The mission of the federal Office of Juvenile Justice and Delinquency (OJJDP) is under an Orwellian influence that threatens programs designed to improve our juvenile justice system. Founded in 1974 as a component of the U.S. Department of Justice, “OJJDP collaborates with professionals from diverse disciplines to improve juvenile justice policies and practices. OJJDP… accomplishes its mission by supporting states, local communities, and tribal jurisdictions in their efforts to develop and implement effective programs for juveniles.”

This year, OJJDP issued “Language Guidance” to those applying for funds to support local programs. Colleagues have suggested that the Guidance comes from new Justice Department initiatives to realign priorities; others saw a more benevolent perspective that perhaps the Guidance came from long-time staffers who want to assist applicants to be successful. Whatever the motivation, the message is deeply troubling.
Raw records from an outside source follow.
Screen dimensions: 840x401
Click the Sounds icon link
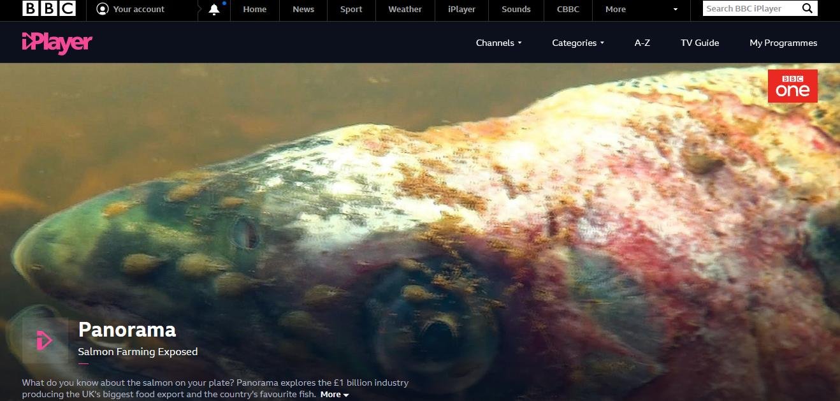[x=516, y=9]
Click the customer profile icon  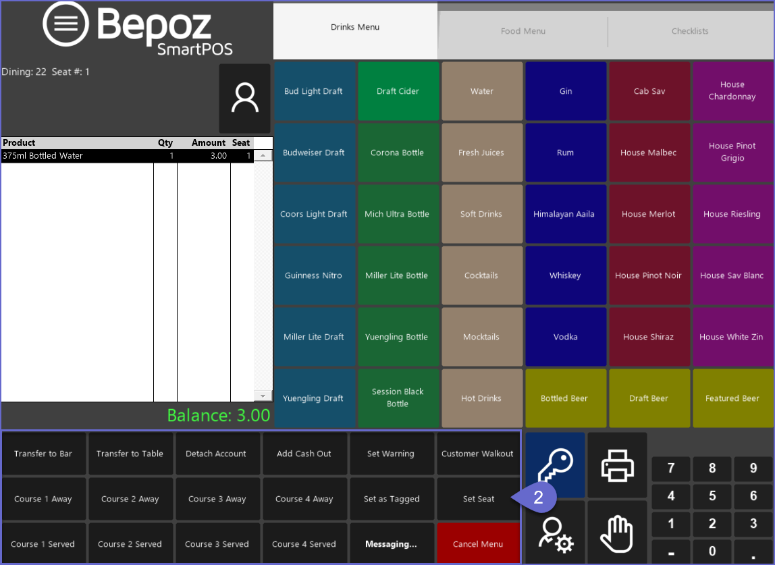pos(244,99)

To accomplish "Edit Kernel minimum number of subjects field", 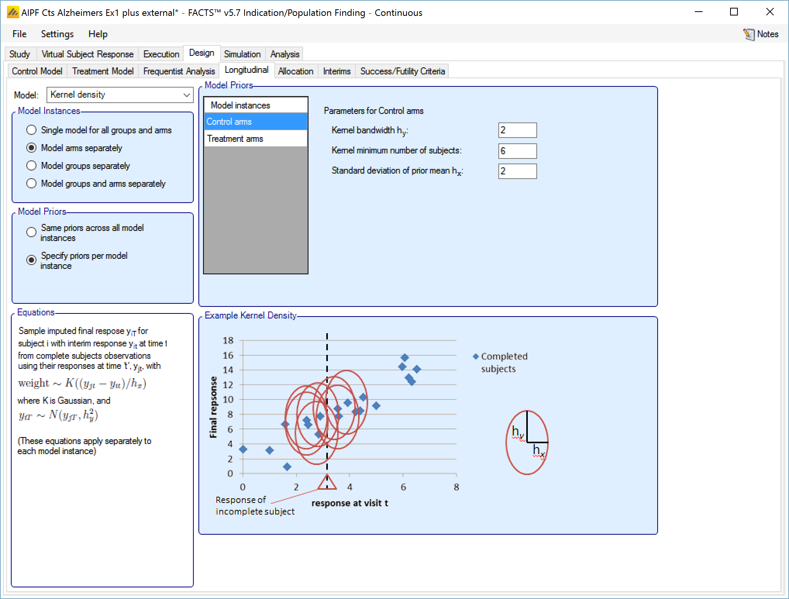I will tap(517, 151).
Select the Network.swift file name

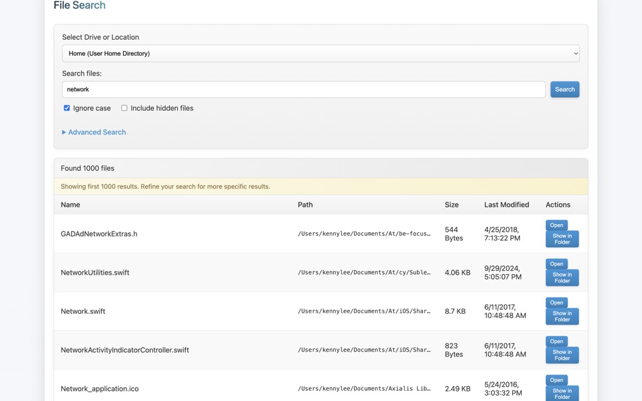[x=83, y=311]
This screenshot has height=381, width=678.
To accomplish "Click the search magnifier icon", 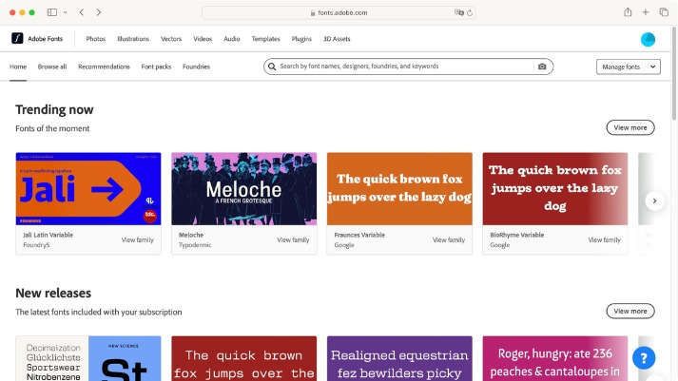I will pyautogui.click(x=272, y=67).
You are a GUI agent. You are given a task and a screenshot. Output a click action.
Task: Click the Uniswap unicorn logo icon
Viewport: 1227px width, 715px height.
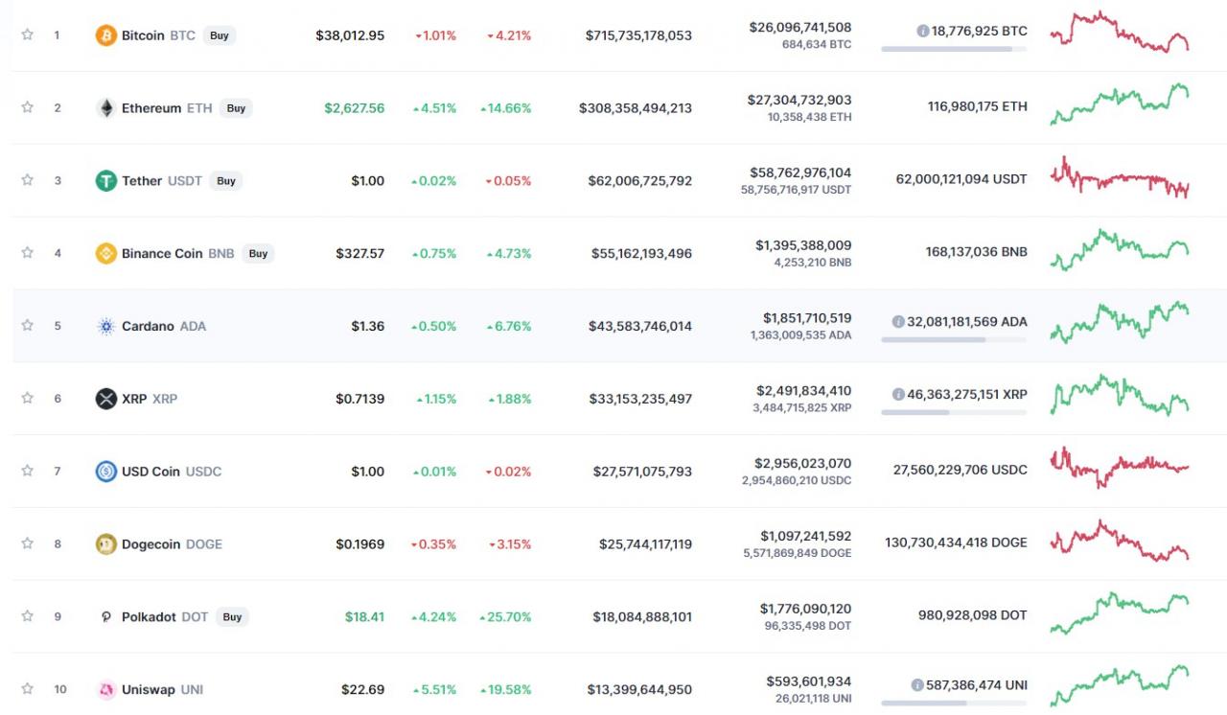pos(105,690)
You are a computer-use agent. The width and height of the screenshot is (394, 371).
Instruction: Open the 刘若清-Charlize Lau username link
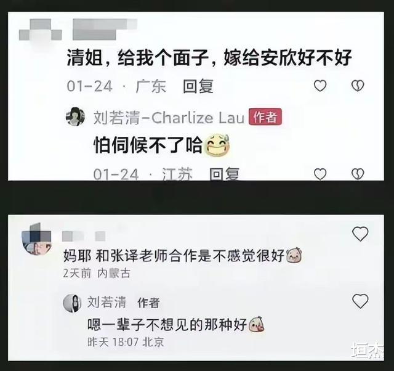click(169, 118)
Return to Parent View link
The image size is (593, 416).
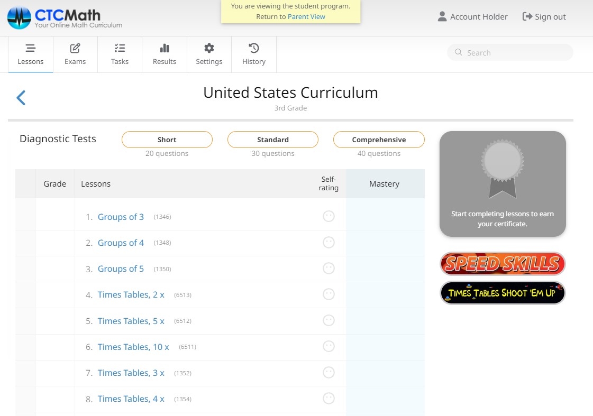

Applicants were given a chart of “Language to Avoid.” The chart includes a second column of “Language Options to Use Instead.” Out are terms such as “underserved youth;” the language to use instead is ”all youth,“ which of course does not mean the same thing. Other nixed terms are “overrepresentation of minorities (in the juvenile justice system)” and the allowable term is “disproportionate minority contact.” Again, those are not interchangeable phrases: the first suggests there are too many minorities in the system; the substitute suggests that the system comes into contact with a disproportionate number of minorities. The switch is subtle but alarming, especially in a document for grantees who want to improve their local juvenile justice systems. Bait and switch is not an effective research or policy approach.

Build on past success? Forget it! Language to avoid includes “referring to the Obama White House or AG Holder initiatives.”

For years as a Law Professor, I conducted public health law research, a promising approach to community-based reform. I therefore find the guidance to avoid the terms “public health issue,” or “public health concern” especially troubling. The language options to use instead “public issue” or “public concern” are not synonyms at all since they eliminate the health component of the approach and negate an entire field of inquiry despite the OJJDP mission to collaborate with “professionals from diverse disciplines.”

This is more than semantics. This is a dangerous government effort to stifle innovative reform efforts in contradiction with the mission of OJJDP. We cannot effectively reform our juvenile justice system by removing whole areas of inquiry and policy. Such Orwellian doublespeak to control systems serving children has no place in our federal government.